_What the task requires_
For the listing below, show each line that includes the string "agent".

(Data to use begins)

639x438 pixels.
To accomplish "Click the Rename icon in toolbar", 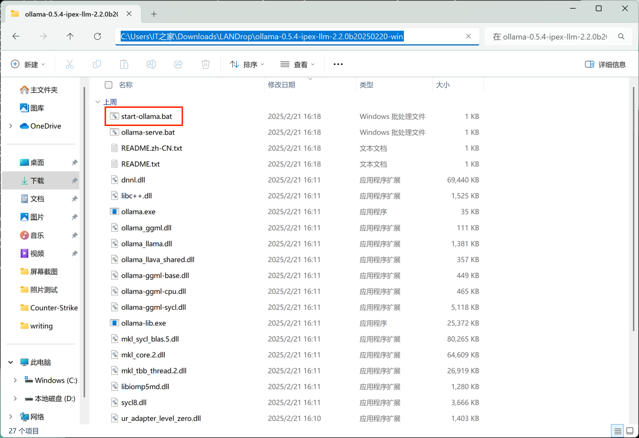I will (151, 65).
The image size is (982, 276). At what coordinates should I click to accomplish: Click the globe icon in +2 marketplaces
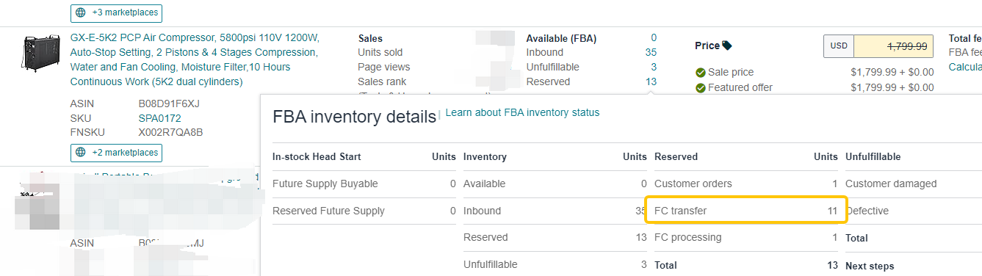click(x=81, y=153)
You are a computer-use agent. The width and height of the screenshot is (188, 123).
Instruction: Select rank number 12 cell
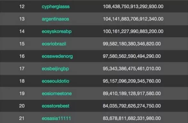[x=22, y=6]
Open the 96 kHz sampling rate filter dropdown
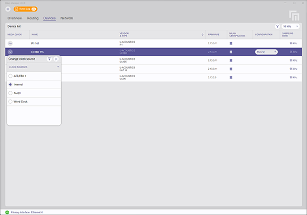The width and height of the screenshot is (307, 215). [291, 26]
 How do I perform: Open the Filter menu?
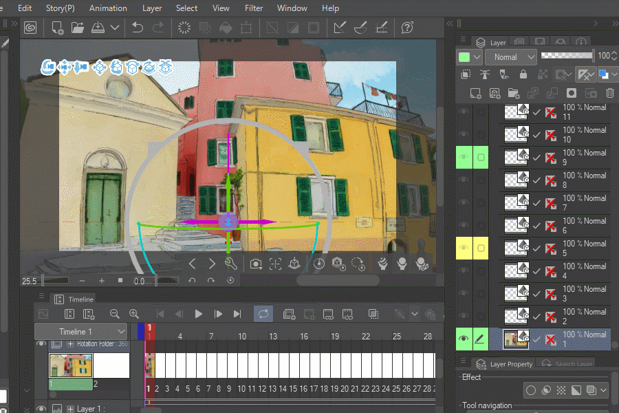(x=254, y=8)

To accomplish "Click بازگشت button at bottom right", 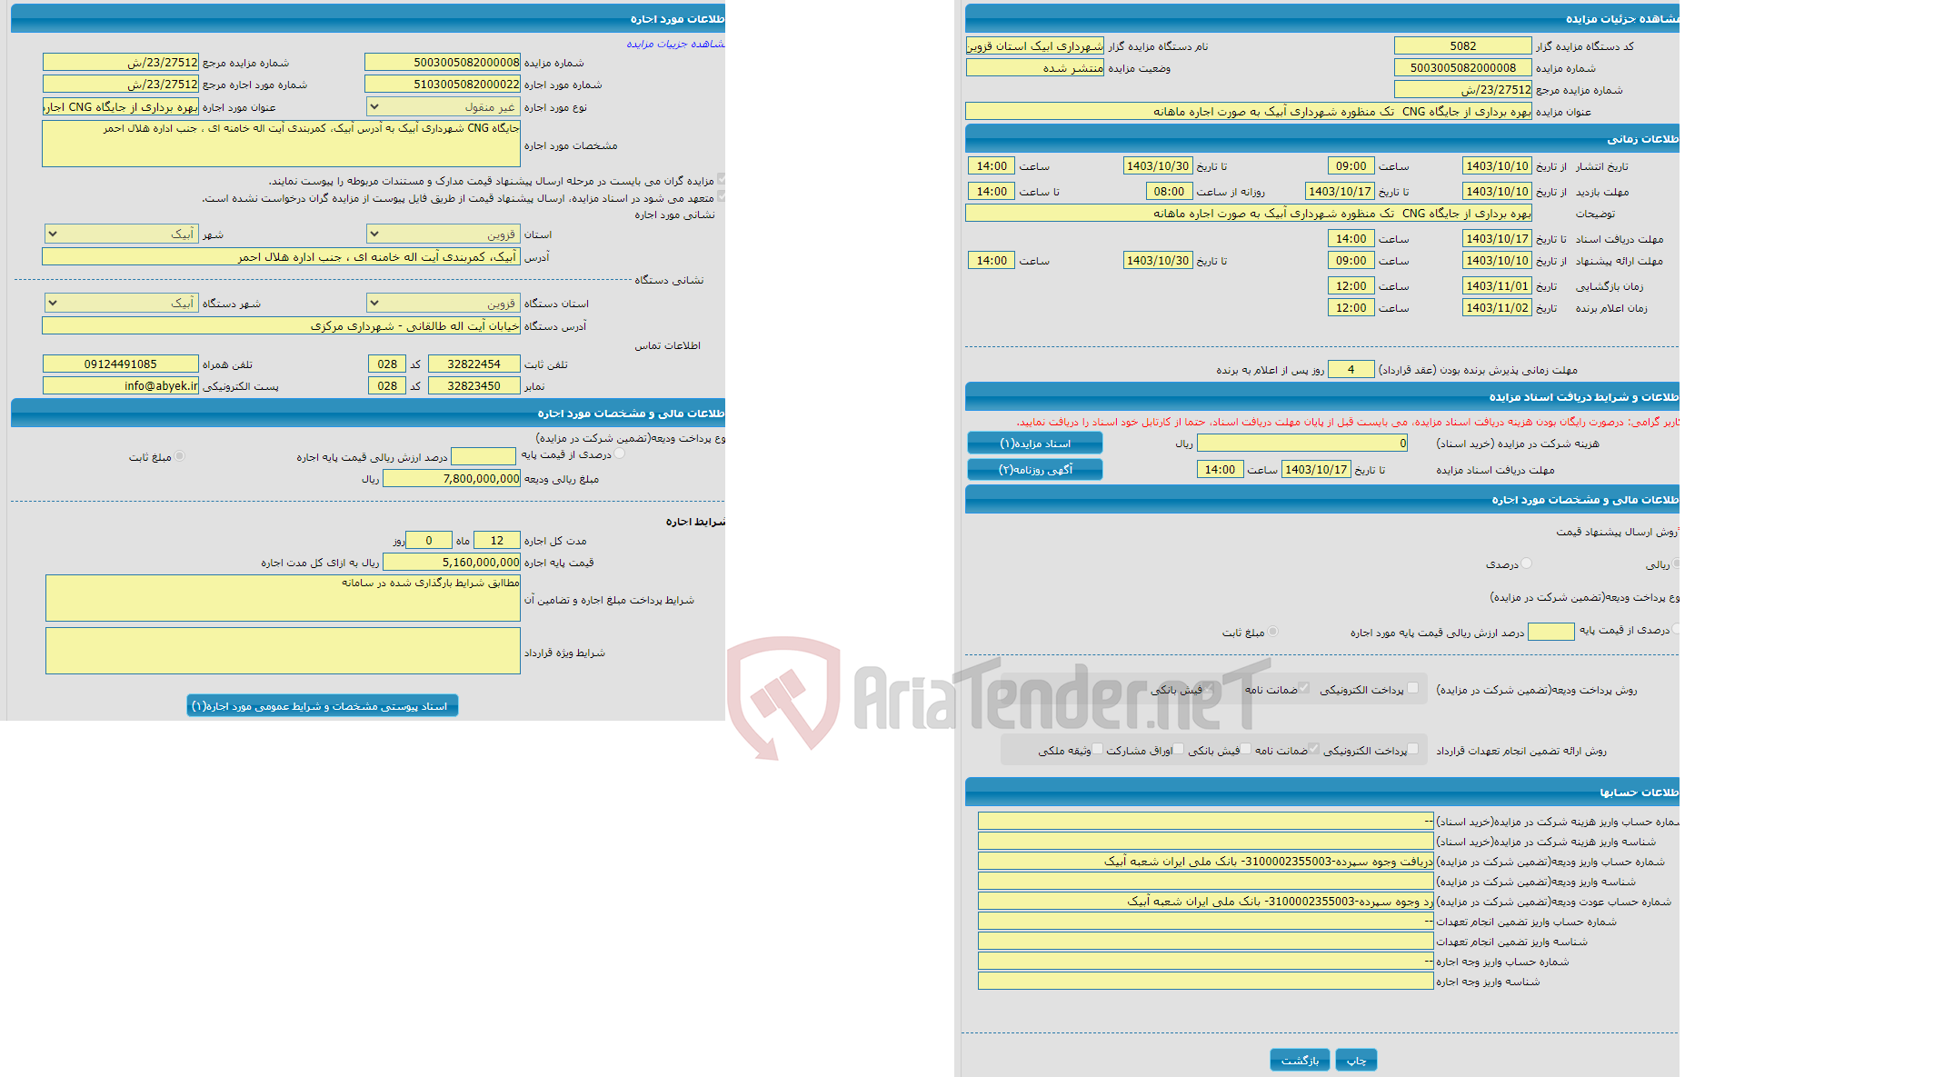I will (1298, 1056).
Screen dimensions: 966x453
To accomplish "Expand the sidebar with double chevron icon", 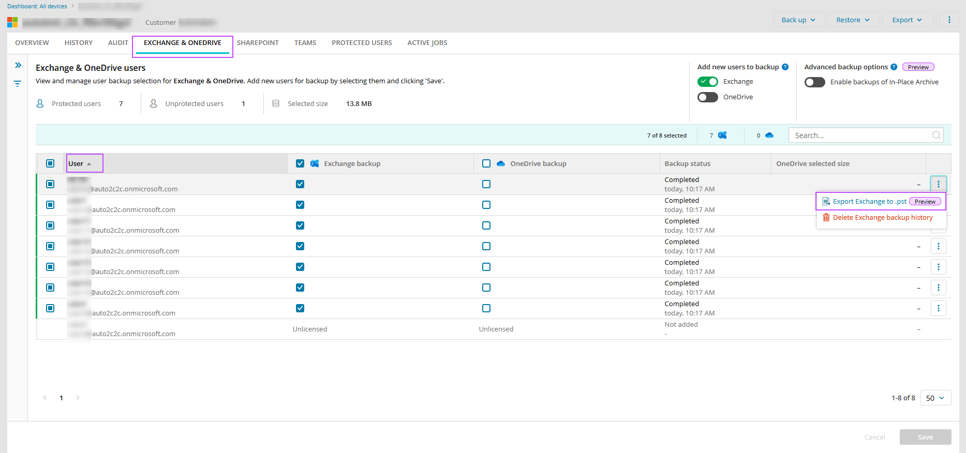I will tap(18, 65).
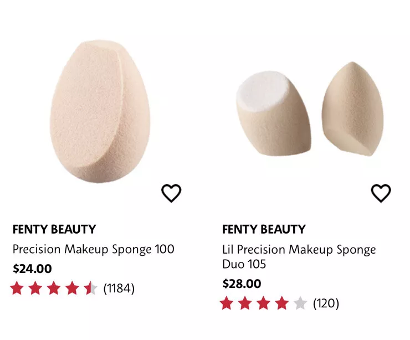Favorite the Precision Makeup Sponge 100 heart

(x=171, y=193)
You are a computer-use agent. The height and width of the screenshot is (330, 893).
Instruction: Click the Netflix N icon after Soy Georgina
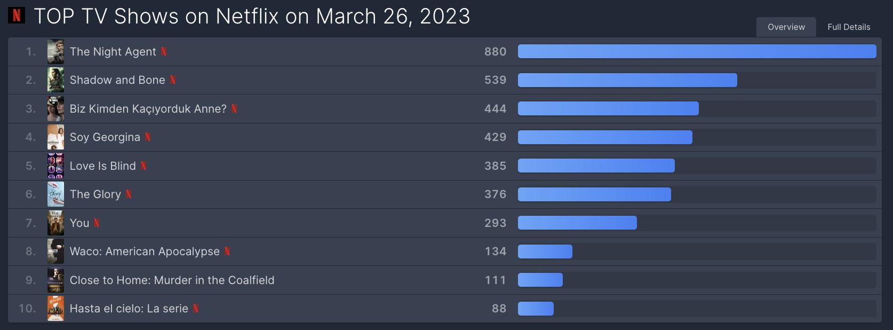coord(148,137)
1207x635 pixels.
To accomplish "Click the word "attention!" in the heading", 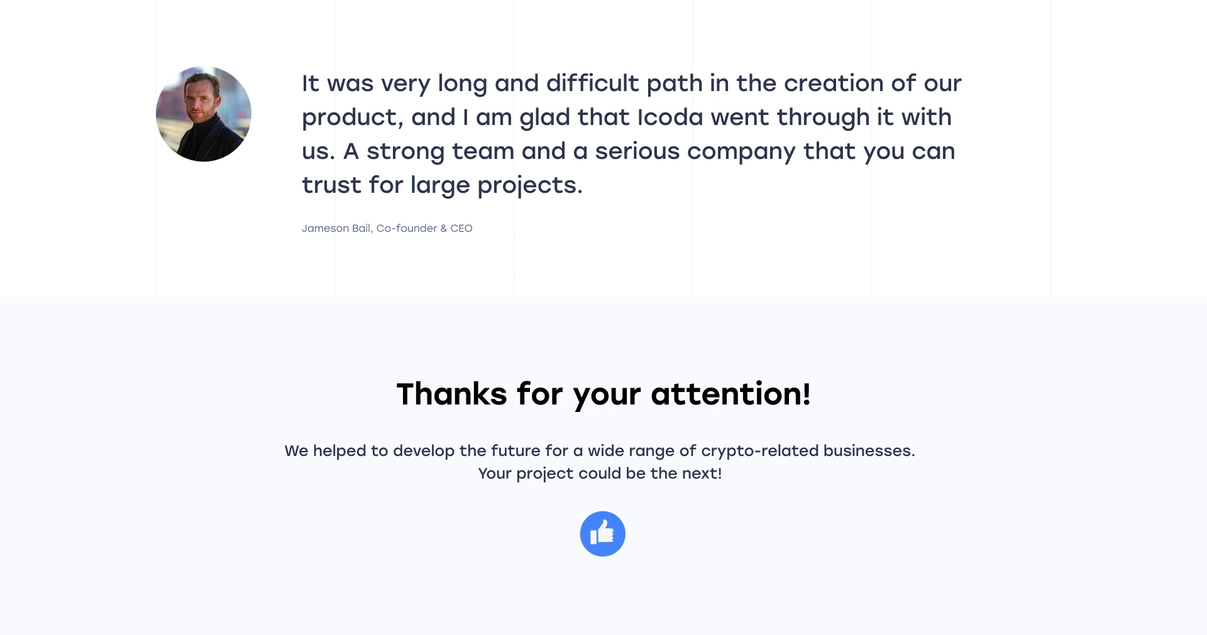I will point(730,394).
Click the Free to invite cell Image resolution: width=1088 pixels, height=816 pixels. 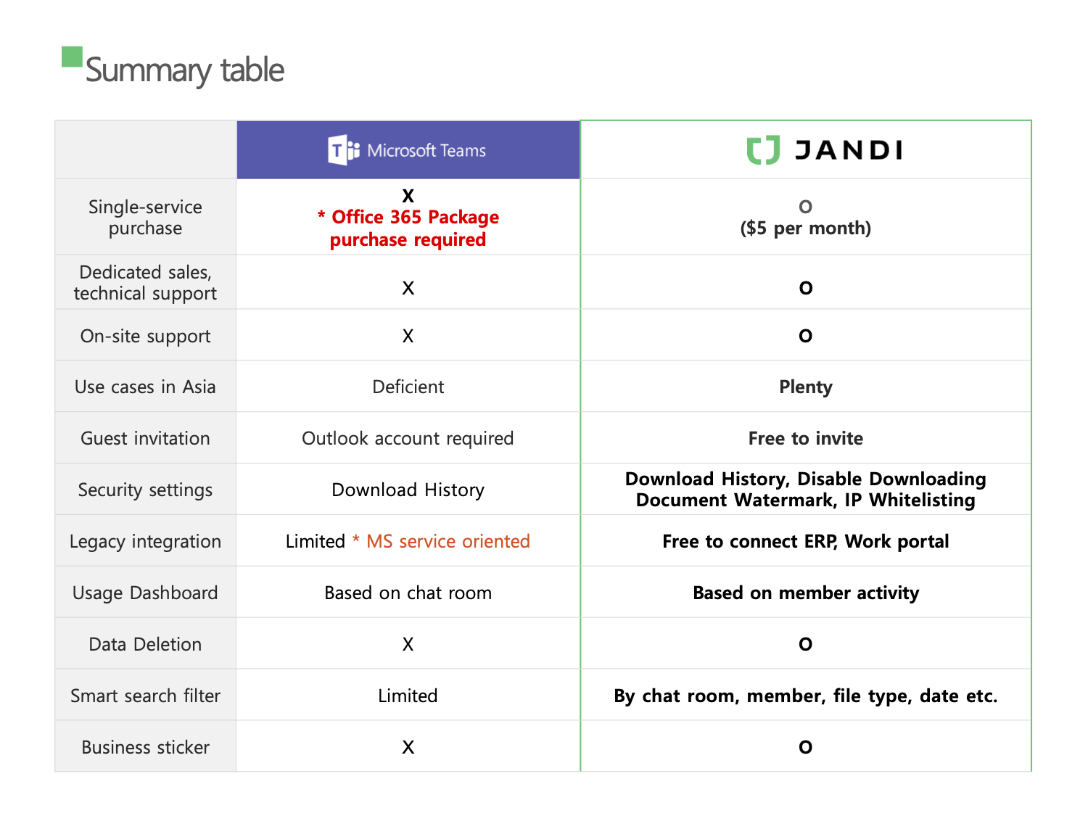coord(805,438)
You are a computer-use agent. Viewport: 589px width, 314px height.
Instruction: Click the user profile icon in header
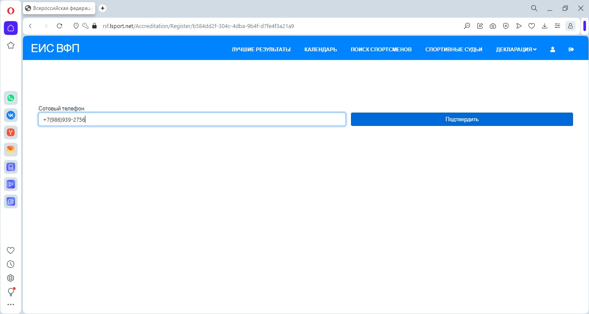552,50
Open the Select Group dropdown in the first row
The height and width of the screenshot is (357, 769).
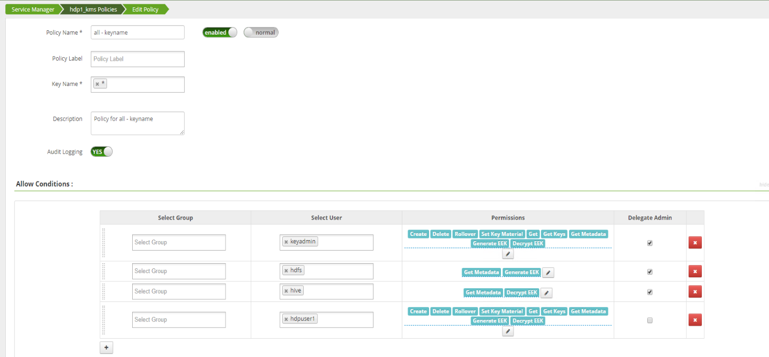click(178, 242)
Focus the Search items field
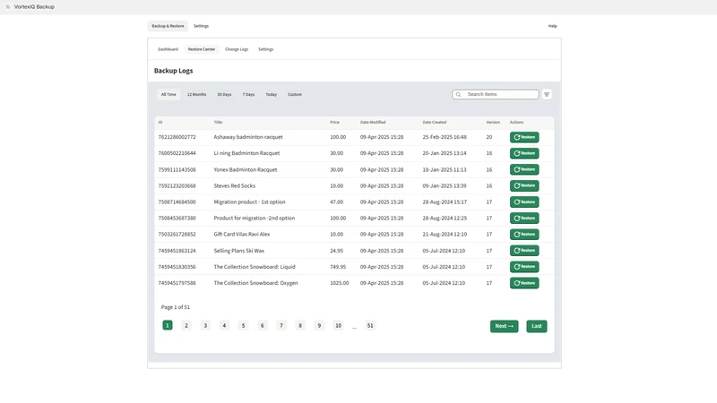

(Data to use ends)

_Written solution_
You are a computer-use agent. The width and height of the screenshot is (188, 123).
You are a computer-use agent. The height and width of the screenshot is (330, 893).
You are a computer-use agent. Viewport: 589px width, 314px height.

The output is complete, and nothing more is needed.